= YOUR ASSIGNMENT =
The required output is the line that contains "Screen dimensions: 1389x868" through the last line of the data, retyped verbatim and with nothing added.

= DATASET EXTRACT =
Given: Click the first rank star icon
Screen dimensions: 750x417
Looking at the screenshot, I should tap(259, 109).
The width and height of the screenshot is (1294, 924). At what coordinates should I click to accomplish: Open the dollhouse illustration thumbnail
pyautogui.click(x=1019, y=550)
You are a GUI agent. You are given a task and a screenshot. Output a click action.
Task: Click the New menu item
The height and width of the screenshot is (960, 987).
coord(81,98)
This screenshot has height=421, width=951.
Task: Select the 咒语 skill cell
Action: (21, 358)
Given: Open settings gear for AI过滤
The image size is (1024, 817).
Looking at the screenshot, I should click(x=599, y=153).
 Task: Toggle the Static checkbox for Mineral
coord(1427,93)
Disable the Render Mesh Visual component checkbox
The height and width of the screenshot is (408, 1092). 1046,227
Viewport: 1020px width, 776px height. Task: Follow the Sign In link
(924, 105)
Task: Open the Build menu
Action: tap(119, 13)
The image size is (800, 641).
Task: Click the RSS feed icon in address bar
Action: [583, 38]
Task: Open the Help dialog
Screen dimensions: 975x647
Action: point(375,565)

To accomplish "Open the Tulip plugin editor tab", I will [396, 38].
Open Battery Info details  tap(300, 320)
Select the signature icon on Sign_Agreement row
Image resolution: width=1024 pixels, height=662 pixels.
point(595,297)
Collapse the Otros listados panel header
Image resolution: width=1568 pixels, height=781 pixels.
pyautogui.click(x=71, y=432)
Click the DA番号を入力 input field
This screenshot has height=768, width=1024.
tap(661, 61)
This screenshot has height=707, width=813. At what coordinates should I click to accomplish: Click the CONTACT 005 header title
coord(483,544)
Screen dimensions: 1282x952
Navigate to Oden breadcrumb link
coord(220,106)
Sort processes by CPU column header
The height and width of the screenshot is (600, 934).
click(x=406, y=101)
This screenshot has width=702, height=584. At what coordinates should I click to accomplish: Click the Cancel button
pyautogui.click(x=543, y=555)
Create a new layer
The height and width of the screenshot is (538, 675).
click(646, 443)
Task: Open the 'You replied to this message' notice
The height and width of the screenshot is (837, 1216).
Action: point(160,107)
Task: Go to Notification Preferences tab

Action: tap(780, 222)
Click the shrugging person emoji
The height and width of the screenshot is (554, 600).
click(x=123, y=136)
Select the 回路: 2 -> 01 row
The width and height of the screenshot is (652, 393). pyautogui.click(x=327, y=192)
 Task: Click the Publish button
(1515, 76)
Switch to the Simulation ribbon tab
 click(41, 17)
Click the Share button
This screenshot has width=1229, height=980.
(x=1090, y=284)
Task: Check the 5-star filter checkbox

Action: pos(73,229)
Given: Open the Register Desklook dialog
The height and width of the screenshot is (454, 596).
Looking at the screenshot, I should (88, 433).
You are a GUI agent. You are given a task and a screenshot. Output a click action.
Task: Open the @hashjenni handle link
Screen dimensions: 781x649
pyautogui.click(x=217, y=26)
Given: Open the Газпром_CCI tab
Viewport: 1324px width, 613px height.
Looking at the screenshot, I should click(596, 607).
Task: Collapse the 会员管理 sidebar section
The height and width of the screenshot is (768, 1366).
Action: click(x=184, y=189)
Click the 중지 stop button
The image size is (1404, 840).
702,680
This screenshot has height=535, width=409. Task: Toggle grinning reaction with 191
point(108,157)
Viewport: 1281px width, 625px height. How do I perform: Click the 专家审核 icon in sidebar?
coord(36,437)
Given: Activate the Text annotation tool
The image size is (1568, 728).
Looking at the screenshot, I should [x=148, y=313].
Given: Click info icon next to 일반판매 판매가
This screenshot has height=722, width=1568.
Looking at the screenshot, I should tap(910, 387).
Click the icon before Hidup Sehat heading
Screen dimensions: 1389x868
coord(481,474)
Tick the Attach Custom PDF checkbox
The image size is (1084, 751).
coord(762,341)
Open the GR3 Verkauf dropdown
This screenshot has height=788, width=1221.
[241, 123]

= SOLUTION TO THE PROBLEM =
Screen dimensions: 1389x868
coord(481,474)
Tick the Attach Custom PDF checkbox
The image size is (1084, 751).
coord(762,341)
Open the GR3 Verkauf dropdown
This screenshot has height=788, width=1221.
[241, 123]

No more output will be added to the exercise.